One last adventure at the museum before it was time to leave and come home to be with my grandson (Wally’s great-grandson) Brock for our weekly Dinosaur movie on PBS.  I noticed a fascinating display of neon signs in the northwest wing of the museum.  There I met Kim Koga, Jack Corcoran and David Svenson from the Museum of Neon Art (or MONA).  Kim is the director of the museum, David is the chairman of MONA and Jack is a faithful member and supporter.  Not only is this exhibit something special, but I learned that MONA is moving to a brand new facility in Glendale, off of Brand Street.  Neon art wasn’t the first effort by artists to provide a lighted sign format.  The earliest was colored glass that had light bulbs to illuminate the signs.  When neon came on the scene around the 1920’s it revolutionized illuminated signs for businesses.  It was easier to operate and the businessman didn’t have to constantly replace burnt out light bulbs.  The colors were eye-catching and allowed small businesses to attract customers.  It was especially helpful to the many small automotive garages.  Neon artists are still turning out masterpieces; some practical and others are impressionistic.  The neon exhibit at the motorsports museum is just getting underway, but you should visit the museum soon, for it could close soon. 

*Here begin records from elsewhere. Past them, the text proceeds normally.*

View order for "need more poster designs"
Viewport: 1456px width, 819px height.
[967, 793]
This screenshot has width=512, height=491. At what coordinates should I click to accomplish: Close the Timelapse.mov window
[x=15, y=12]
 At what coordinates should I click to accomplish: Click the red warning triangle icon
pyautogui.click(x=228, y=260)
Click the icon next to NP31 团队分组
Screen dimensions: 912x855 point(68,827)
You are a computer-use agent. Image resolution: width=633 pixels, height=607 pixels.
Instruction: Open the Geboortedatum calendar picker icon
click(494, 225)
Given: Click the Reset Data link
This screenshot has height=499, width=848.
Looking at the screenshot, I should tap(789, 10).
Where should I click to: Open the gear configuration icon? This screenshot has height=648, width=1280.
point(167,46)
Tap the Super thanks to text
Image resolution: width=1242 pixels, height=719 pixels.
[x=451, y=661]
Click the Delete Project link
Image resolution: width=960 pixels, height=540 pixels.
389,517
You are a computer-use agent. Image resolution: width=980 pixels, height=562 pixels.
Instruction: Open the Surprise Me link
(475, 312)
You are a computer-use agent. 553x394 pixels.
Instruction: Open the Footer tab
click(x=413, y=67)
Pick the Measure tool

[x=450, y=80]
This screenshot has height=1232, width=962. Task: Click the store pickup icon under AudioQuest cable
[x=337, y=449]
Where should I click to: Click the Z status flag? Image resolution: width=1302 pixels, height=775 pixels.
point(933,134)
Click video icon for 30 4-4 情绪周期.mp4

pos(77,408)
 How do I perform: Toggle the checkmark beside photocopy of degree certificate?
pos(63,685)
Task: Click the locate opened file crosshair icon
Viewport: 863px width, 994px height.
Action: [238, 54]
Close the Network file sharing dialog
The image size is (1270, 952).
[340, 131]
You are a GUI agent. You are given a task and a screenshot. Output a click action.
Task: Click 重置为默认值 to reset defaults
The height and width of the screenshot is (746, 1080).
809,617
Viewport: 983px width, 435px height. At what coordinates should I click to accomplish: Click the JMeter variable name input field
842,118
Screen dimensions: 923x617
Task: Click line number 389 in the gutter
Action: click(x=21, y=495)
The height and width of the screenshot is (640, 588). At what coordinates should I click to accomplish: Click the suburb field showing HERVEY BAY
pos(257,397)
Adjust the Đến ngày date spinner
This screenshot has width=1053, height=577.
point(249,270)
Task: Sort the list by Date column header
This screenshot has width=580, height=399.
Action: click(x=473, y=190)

I don’t have their new address yet, but you can reach the MONA staff at P.O. Box 631, Glendale, California 91209.  There website is, and their email address is [email protected] or you can call them at 213-489-9918.  If you like glass bending, neon, kinetic and electric art then contact Kim and make a trip to this wonderful museum.   When it opens the 10,000 square foot building will house office and storage space, guest lobby, café, gift store, exhibition area and a neon fabricating area.  For the hot rodder at heart, the fabricating area where David Svenson and other artist are working and teaching the art is the heart of the museum.  They have membership rates that are quite reasonable starting at $35 and continuing through 8 levels.  There are neon and glass bending classes for the beginners and for the more advanced neon artist.  Kim told me that there is another museum like this back east, but the entire west has only MONA in Glendale.  MONA also has cruises, shows and exhibits and is seeking to expand their shows to other venue sites.  If you haven’t seen the mastery and artisanship of this fantastic art form then you are truly missing out.